Preston L. Mitchell maintains a lifetime approval rate of 51% across 20,475 lifetime decisions. While his recent approval rate of 55% shows a slight increase, it remains 7 points below the national benchmark of 58%. Aggregate rates describe past decisions, not predictions for your individual hearing. An attorney can help you prepare your case to meet the specific evidentiary standards required in this courtroom.
This page presents publicly available SSA Office of Hearings Operations disposition data, with no editorial rating or evaluation. ALJs are independent decisionmakers; aggregate statistics describe past patterns, not predictions of how any individual case will be decided. Information here is provided for hearing preparation, not as legal advice.
Approval rates
Judge Mitchell's approval rate is calculated based on a docket of 20,475 lifetime decisions accumulated over his 8-year tenure. In the most recent reporting period, he reached a 55% approval rate, which is 3 points lower than the Salt Lake City office average of 54%. Comparing these figures to the national average of 58% provides context for how his courtroom operates relative to broader standards. These figures represent historical data rather than a forecast for your specific hearing.
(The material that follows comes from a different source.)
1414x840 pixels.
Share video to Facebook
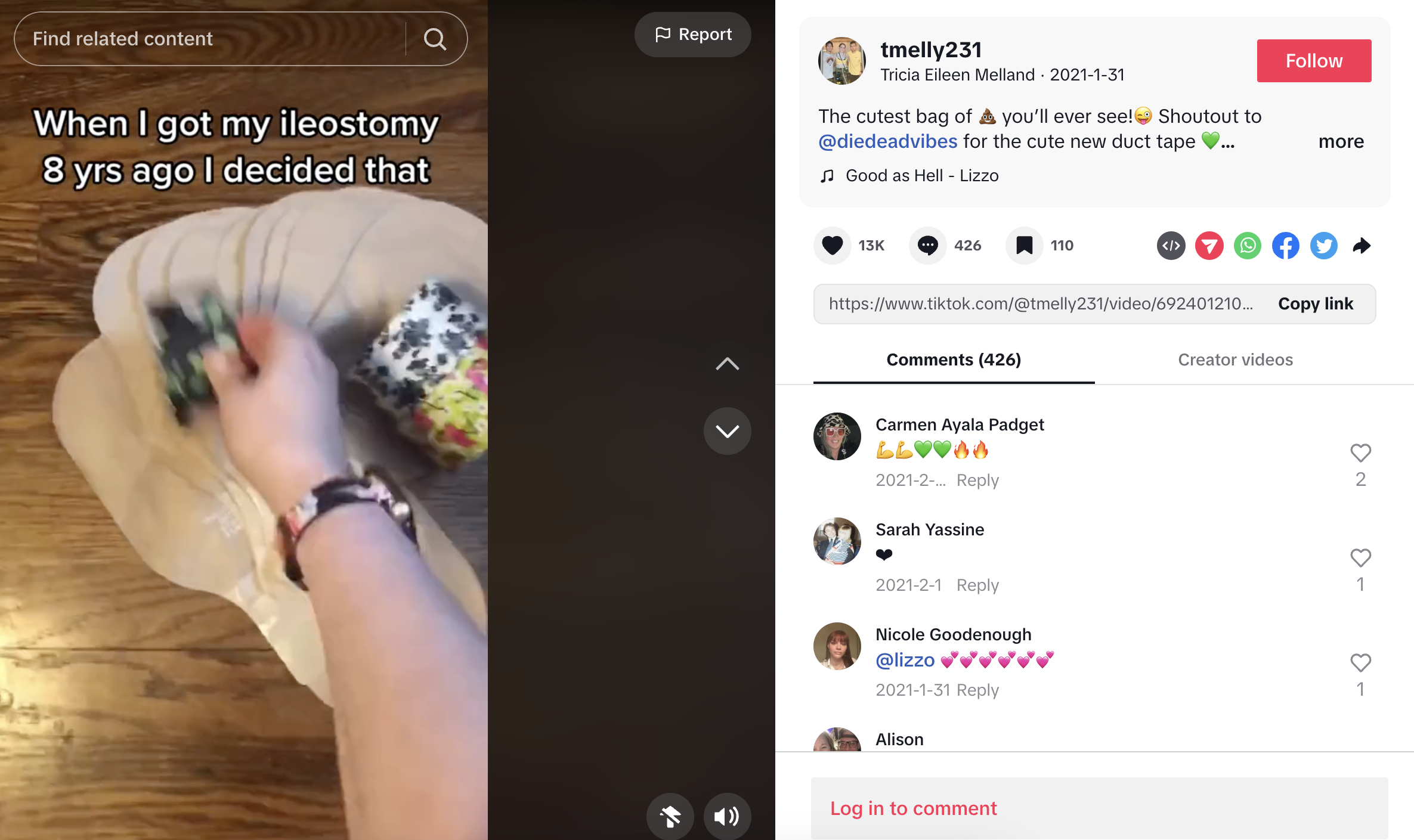pyautogui.click(x=1286, y=246)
Office- and national-level breakdowns of fully favorable vs denial rates aren't currently published by SSA in the per-office disposition data. The judge's own breakdown is the detail we have today.
Approval rate over time
Year-over-year approval rate across Judge Mitchell's docket. Annual rates fluctuate with the mix of cases SSA assigns; the longer-run pattern is more informative than any single year.
Decision pattern
Over the past 8 years, Judge Mitchell has navigated a fluctuating caseload, with annual approval rates ranging from a low of 46% in 2020 to a high of 58% in 2018. Following the 2020 dip, his most recent 2025 data indicates a 55% approval rate. These trends reflect the evolving nature of his caseload rather than a fixed judicial philosophy.
Preparing for an SSDI hearing
The guidance below applies to any SSDI hearing, not specifically to Judge Mitchell's bench. Judge-specific preparation guidance requires a corpus of public Appeals Council decisions involving each judge, which we haven't built yet.
- Bring a clean treating-physician record. Longitudinal primary-care or specialist notes spanning the disability period, with consistent symptom documentation, are typically the strongest evidence at hearing. A single month's records usually aren't enough.
- Don't rely on consultative exams alone. If your medical evidence is built primarily around a one-time CE finding, expect detailed questioning. Supplement with treating-source statements where possible.
- Prepare for daily-activity questions. Have honest, specific answers about a typical day. Answers that conflict with the medical record (in either direction) tend to hurt credibility.
- Expect transferable-skills probing. A vocational expert will usually testify about jobs available to someone with your limitations. Your representative should be prepared to cross-examine.
Hearing with Judge Mitchell? See if a free benefits review fits your case.
Check My BenefitsAbout the Salt Lake City hearing office
The Salt Lake City Hearing Office serves you throughout Utah and surrounding regions, managing a high volume of disability appeals. With a bench of 6 judges, the office maintains a latest-period approval rate of 54%. You can expect a standard administrative process focused on the medical and vocational evidence presented in your file. You can visit the Salt Lake City Hearing Office page for more information on the local roster.
Other judges at this hearing office
The Social Security Administration assigns cases using a workload-balancing algorithm, meaning the judge you are assigned is essentially random. Within the Salt Lake City office, the bench of 6 judges maintains lifetime approval rates ranging from 28% to 72%. This variance highlights why focusing on your own medical evidence is more important than the specific judge assigned to your hearing.